A new and rewritten timetable:
The U of I quietly deleted and rewrote a section of the FAQs, which said Phoenix first approached the university about a purchase in March.
The U of I made the change days after EdNews published a story — based on public records received through the university — that refuted this original timetable.
This is, evidently, a sore point for Green. In an email to alumni Tuesday, Green accused EdNews of publishing a “negative narrative” about the negotiations process. But his email — and the rewritten FAQ page — clearly changes the U of I’s official account, and aligns with EdNews’ report.
From the new FAQs: “We were first approached in early February 2023, and while there were preliminary discussions with the seller and the sellers’ representatives to understand the opportunity and determine if it was something we would be interested in, we entered into negotiations and due diligence in earnest mid-March.”

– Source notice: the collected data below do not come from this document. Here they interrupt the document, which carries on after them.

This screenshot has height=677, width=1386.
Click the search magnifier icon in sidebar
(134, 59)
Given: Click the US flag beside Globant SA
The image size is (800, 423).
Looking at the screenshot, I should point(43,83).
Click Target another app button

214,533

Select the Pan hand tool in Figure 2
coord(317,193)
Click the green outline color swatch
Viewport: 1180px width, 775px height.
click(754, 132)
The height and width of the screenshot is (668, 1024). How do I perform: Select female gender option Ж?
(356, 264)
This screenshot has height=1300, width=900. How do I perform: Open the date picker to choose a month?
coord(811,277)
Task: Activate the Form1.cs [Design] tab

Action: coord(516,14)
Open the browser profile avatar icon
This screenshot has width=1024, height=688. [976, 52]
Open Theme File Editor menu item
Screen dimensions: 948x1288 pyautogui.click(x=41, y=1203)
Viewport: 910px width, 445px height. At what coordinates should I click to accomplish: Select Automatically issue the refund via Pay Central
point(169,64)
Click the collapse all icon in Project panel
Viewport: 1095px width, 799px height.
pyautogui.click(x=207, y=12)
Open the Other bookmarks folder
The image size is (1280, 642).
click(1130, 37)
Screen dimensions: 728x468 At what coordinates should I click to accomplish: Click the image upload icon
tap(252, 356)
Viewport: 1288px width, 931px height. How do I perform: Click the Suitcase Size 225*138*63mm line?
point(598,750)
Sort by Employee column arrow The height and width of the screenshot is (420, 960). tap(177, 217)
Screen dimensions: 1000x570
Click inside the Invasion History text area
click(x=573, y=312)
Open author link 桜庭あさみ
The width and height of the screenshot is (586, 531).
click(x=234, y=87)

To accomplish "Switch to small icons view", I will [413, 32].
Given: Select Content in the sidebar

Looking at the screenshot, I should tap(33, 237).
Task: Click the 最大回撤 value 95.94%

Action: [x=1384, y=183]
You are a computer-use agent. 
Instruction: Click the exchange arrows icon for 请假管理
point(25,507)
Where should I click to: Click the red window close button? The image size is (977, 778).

On the Legislature’s role …
The FAQs address a touchy political question — one that came up during a Joint Finance-Appropriations Committee oversight hearing in June: Why didn’t the U of I engage with legislators on the possible purchase?
“This opportunity came to us unexpectedly and very close to the time it was made public. … Until the week of March 22, 2023, there simply was not enough common ground found with the seller to have a meaningful conversation.
“While some may now suggest that a slower, more public process would have been preferred, this transaction moved at the speed of business to get us to this point — the point where we were able to agree to terms with the seller and could fully recognize the potential of this platform for all of Idaho.”
… and on future legislative budget decisions:
The FAQs later broach another touchy question. If the U of I receives a flow of newfound revenue through Phoenix — say, $10 million, a year — could the budget-writers on JFAC simply cut the state’s U of I appropriation to match?
The U of I concedes that such a zero-sum approach is possible. “but we don’t believe that is what the Legislature wants to do. …
“U of I is simply engaging in a unique opportunity to supplement the state dollars and provide an even greater economic return back to the state for that continued investment. … We would hope the Legislature would want to work with us to be successful.”
On Attorney General Raúl Labrador’s lawsuit, alleging the State Board’s closed-door discussions of the Phoenix purchase violated open meeting law:
The U of I didn’t say how the lawsuit might affect the Phoenix project. “This may take time to work its way through the courts, but our board believes they will prevail.”
A hearing on a motion to dismiss the suit is scheduled for Aug. 10.